Below is a listing from which only part is wanted; return exactly the lines from the one with "Click the horizontal scrollbar in file list" up to and including the one with "You are a computer-use".
(Data shown begins)
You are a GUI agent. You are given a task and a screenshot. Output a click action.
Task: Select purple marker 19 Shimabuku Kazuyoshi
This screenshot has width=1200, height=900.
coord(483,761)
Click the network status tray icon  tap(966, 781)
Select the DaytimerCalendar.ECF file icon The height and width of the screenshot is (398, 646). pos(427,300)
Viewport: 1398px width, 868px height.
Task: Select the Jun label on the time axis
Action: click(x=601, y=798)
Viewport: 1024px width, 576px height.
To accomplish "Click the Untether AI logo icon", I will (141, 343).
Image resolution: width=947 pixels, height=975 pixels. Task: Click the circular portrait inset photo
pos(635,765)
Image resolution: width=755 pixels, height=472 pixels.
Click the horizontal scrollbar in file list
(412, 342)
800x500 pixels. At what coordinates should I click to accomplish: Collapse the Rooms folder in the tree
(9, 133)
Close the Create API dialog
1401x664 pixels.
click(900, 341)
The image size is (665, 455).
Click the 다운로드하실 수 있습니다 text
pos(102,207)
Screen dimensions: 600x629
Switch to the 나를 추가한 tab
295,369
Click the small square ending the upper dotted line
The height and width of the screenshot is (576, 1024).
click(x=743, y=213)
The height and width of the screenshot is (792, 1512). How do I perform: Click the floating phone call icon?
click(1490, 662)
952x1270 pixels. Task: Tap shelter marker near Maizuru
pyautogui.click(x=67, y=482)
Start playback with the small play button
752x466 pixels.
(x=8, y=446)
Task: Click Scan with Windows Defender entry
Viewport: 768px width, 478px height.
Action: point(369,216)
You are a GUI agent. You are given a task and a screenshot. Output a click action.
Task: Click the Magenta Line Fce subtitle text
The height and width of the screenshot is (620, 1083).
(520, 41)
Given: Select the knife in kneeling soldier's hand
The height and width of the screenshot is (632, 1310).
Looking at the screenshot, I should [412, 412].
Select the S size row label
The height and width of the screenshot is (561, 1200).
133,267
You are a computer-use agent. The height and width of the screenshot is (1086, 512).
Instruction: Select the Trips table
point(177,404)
(Data shown ends)
[Task answer]:
Click the horizontal scrollbar in file list
(412, 342)
800x500 pixels. At what coordinates should I click to accomplish: Collapse the Rooms folder in the tree
(9, 133)
Close the Create API dialog
1401x664 pixels.
click(900, 341)
The image size is (665, 455).
Click the 다운로드하실 수 있습니다 text
pos(102,207)
Screen dimensions: 600x629
Switch to the 나를 추가한 tab
295,369
Click the small square ending the upper dotted line
The height and width of the screenshot is (576, 1024).
click(x=743, y=213)
The height and width of the screenshot is (792, 1512). How do I perform: Click the floating phone call icon?
click(1490, 662)
952x1270 pixels. Task: Tap shelter marker near Maizuru
pyautogui.click(x=67, y=482)
Start playback with the small play button
752x466 pixels.
(x=8, y=446)
Task: Click Scan with Windows Defender entry
Viewport: 768px width, 478px height.
Action: point(369,216)
You are a GUI agent. You are given a task and a screenshot. Output a click action.
Task: Click the Magenta Line Fce subtitle text
The height and width of the screenshot is (620, 1083).
(520, 41)
Given: Select the knife in kneeling soldier's hand
The height and width of the screenshot is (632, 1310).
Looking at the screenshot, I should [412, 412].
Select the S size row label
The height and width of the screenshot is (561, 1200).
133,267
You are a computer-use agent. The height and width of the screenshot is (1086, 512).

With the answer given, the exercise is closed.